Qué hacer cuando no puedes encontrar a Dios
Hay una historia en Lucas capítulo 2 que resulta sorprendentemente humana.
María y José regresaban a casa desde Jerusalén, después de la Pascua cuando se dieron cuenta de algo impensable: el niño Jesús, de 12 años, había desaparecido.
Imagina su confusión y desesperación. Buscaron durante tres días antes de encontrar a Jesús en el templo, sentado entre los maestros y haciendo preguntas.
Esa historia me resulta especialmente conmovedora cuando anhelo la presencia de Dios en mi propia vida. Puede que no lo pierda como lo hicieron Sus padres, pero sé lo que es perder la noción de Jesús, preguntarme a donde se ha ido entre la conmoción, el dolor o en mi propio corazón.
Si hoy sientes ese añoro, no estás sola. Aquí tienes cinco invitaciones para cuando sientes que Dios está ausente:
- Acoge el asombro.
La incertidumbre a menudo se siente peligrosa, como si la seguridad existiera más allá del conocimiento. Pero Isaías 45:3 nos recuerda que Dios «[nos dará] tesoros escondidos en la oscuridad». Algunos dones solo se pueden encontrar en el silencio…en la espera…en los lugares donde menos esperamos que la luz nos encuentre.
En lugar de temer lo desconocido, ¿qué pasaría si lo abordáramos con curiosidad? El asombro nos ayuda a ver la oscuridad no como un vacío, sino como un lugar lleno de posibilidades. Dios sigue obrando, incluso cuando no podemos verlo.
- Practica estar presente.
Cuando la vida se vuelve oscura o confusa, la invitación no es solo a hacer más o a resolver las cosas. Es una invitación a estar consciente, atenta. Darnos cuenta de que incluso aquí, Dios está presente. A menudo se le encuentra en los momentos tranquilos y cotidianos de la vida humana ya sea caminando al aire libre, lavando los trastes, respirando profundamente, tratando a los demás como si fueran Sus hijos.
Practicar estar presente es creer que la santidad no está allá afuera. Está aquí. Ahora.
- Mantén la tensión.
Los tres días que María y José buscaron a Jesús debieron parecerles interminables. Nosotras también podemos experimentar ese espacio de espera, aguardando la claridad. ¿Qué pasaría si en lugar de escapar de la tensión, la aceptáramos? Detrás de nuestra inquietud a menudo se esconde la revelación de nuestros miedos, deseos y suposiciones sobre Dios. Si estamos dispuestas a escuchar, incluso la incomodidad puede revelar la verdad.
- Vive tus preguntas.
Cuando Jesús se siente distante, surgen preguntas: ¿Por qué no puedo sentirte? ¿Sigues aquí? En lugar de acallar tus preguntas, llévalas a la oración.
La fe no se trata de tenerlo todo resuelto. Se trata de aprender a vivir dentro del misterio, confiando en que la claridad se revela lentamente, un momento a la vez.
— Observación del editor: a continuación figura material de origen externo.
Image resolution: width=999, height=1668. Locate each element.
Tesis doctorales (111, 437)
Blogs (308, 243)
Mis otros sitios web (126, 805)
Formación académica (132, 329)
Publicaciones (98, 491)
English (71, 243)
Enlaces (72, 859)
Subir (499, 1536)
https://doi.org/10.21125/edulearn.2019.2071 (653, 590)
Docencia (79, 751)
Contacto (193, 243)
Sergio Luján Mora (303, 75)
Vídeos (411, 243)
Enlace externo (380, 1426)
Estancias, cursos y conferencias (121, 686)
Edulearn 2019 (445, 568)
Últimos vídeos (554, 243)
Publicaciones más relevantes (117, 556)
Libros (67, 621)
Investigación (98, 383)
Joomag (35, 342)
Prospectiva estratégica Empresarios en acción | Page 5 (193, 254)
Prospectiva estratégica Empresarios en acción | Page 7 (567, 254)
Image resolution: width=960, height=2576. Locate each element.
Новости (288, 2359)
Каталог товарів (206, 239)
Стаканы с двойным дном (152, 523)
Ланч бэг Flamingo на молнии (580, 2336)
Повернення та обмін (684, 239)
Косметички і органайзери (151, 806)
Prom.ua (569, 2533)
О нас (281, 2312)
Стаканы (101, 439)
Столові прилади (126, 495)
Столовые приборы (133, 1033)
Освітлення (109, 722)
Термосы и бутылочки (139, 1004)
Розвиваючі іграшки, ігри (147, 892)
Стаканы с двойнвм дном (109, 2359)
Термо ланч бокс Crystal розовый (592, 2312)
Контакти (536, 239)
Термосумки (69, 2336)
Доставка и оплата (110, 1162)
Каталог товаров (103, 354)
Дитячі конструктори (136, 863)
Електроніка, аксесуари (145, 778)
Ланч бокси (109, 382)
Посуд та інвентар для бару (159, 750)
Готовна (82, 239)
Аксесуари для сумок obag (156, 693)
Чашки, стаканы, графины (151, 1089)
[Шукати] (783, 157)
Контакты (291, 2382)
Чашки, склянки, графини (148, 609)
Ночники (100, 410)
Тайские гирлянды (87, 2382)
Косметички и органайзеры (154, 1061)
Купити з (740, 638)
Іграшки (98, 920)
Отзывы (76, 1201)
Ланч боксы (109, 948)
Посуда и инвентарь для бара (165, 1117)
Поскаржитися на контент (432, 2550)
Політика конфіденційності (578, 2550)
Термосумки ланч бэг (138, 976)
- Deja que la incertidumbre se convierta en tu maestra.
Las Escrituras están repletas de personas que se encontraron con Dios en medio de la incertidumbre: Moisés en la montaña, Elías en la cueva, María ante la tumba vacía. Cada momento de desorientación se convirtió en una invitación a un encuentro más profundo con Él.
Lo desconocido puede convertirse tanto en maestro como refugio. Un lugar donde aprendemos a escuchar de manera distinta y descubrimos que estamos protegidas, incluso aquí.
Aunque nos parezca que Dios se ha ido, Él no está perdido. Y nosotras tampoco.